> Trecho do texto
* * * * * * * * *

“O golpe em curso no Brasil é sofisticada operação
político-financeira-jurídico-midiática , tipo guerra híbrida. E será muito
difícil deslindá-la", diz o jornalista Pepe Escobar. E mais difícil fica na medida em que surgem
contradições entre seus próprios artífices. A enxurrada de conversas que Sergio
Machado, ex-presidente da Transpetro e um dos operadores do Petrolão, teve e gravou com cardeais do PMDB, induz à
ilusória percepção de que o impeachment da presidente Dilma Rousseff foi apenas
um golpe tupuniquim, armado pela elite política carcomida para deter a Lava
Jato e lograr a impunidade. O procedimento “legal” que garantiu a troca de
Dilma por Temer, para que ela faça o que está fazendo, foi peça de operação maior e mais poderosa desencadeada
ainda em 2013 para atender a interesses internos e internacionais. E nela
ficaram pegadas da ação norte-americana.
Interesses internos: remover Dilma, criminalizar o PT,
inviabilizar Lula como candidato a 2018 e implantar uma política econômica
ultra-liberal, encerrando o ciclo inclusivo e distributivista. Interesses
externos: alterar a regra do pré-sal e inverter a política externa
multilateralista que resultou nos BRICS, na integração sul-americana e em
outros alinhamentos Sul-Sul.

* * * * * * * * *

> Descrição da tarefa
Dê continuidade ao texto sobre o impeachment de Dilma Rousseff a partir da última frase apresentada. A listagem não é necessária para fazer esta tarefa.

> Dados fornecidos
* * * * * * * * *

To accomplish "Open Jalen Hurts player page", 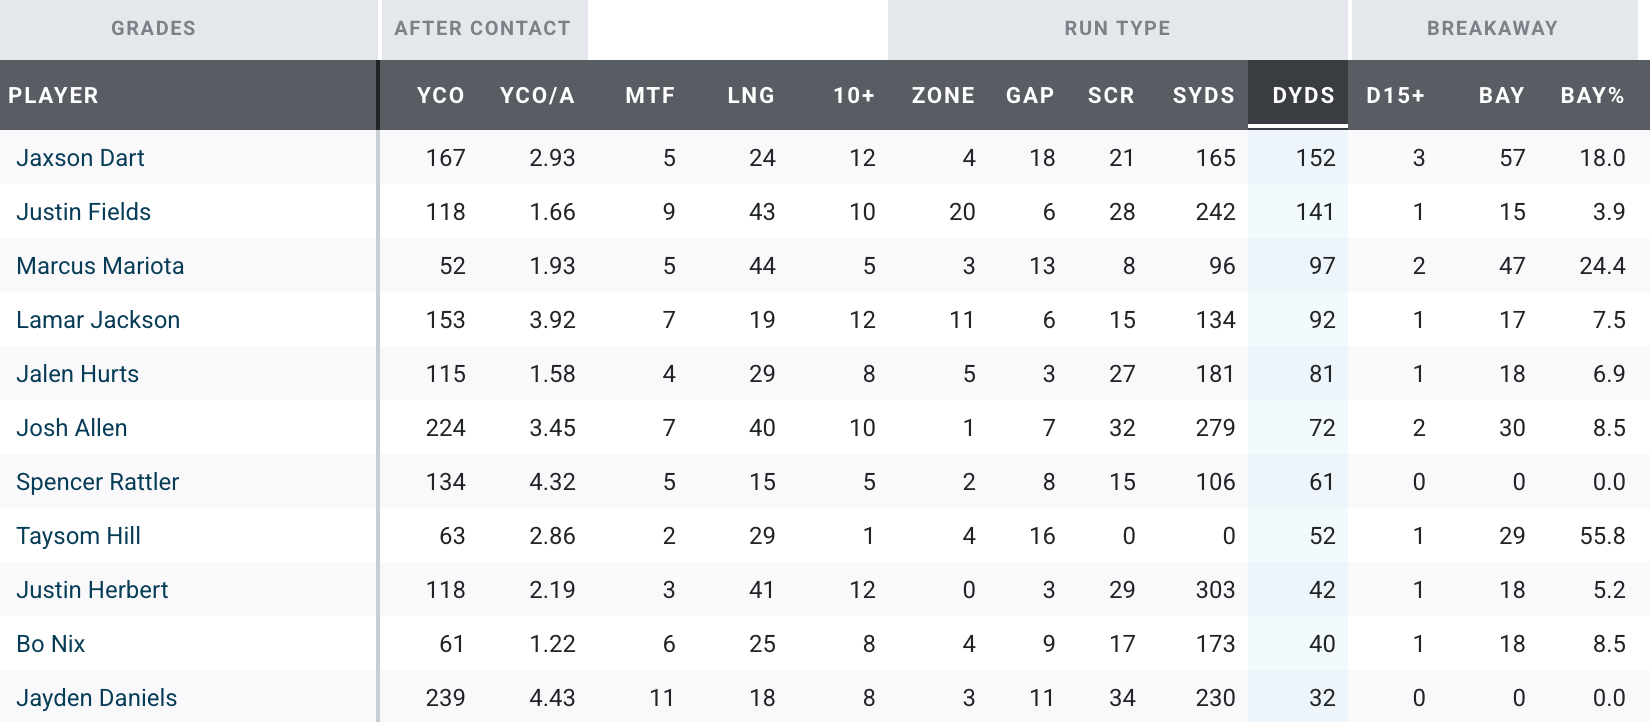I will 77,374.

* * * * * * * * *

> Resposta da tarefa
As gravações de Machado desmoralizam o processo e seus
agentes e complicam a evolução do governo Temer mas nem por isso o inteiro teor
da trama pode ser reduzido à confissão de Romero Jucá, de que uma reunião de
caciques do PMDB, PSDB, DEM e partidos conservadores menores, em reuniões
noturnas, decidiram que era hora de afastar
Dilma para se salvarem. E daí vieram
a votação de 17 de abril na Câmara, a farsa da comissão especial e a
votação do dia 11 de maio no Senado.
Um longo caminho, entretanto, foi percorrido até que estes atos “legais”
fossem consumados. Para ele contribuíram
a Lava Jato e suas estrelas, a Fiesp com seu suporte a grupos pró-impeachment e
o aliciamento de deputados, o mercado com seus jogos especulativos na bolsa e
no câmbio para acirrar a crise, Eduardo
Cunha e seus asseclas com as pautas bombas na Câmara. E também as obscuras mas perceptíveis ações
da NSA, Agência Nacional de Segurança dos Estados Unidos, e da CIA,
na pavimentação do caminho e na fermentação do clima propício ao
desfecho. Os grampos contra Dilma, autoridades do governo e da Petrobrás, os
protestos contra o governo, o desmanche econômico e a dissolução da base
parlamentar, tudo se entrecruzou entre
2013 e 2016.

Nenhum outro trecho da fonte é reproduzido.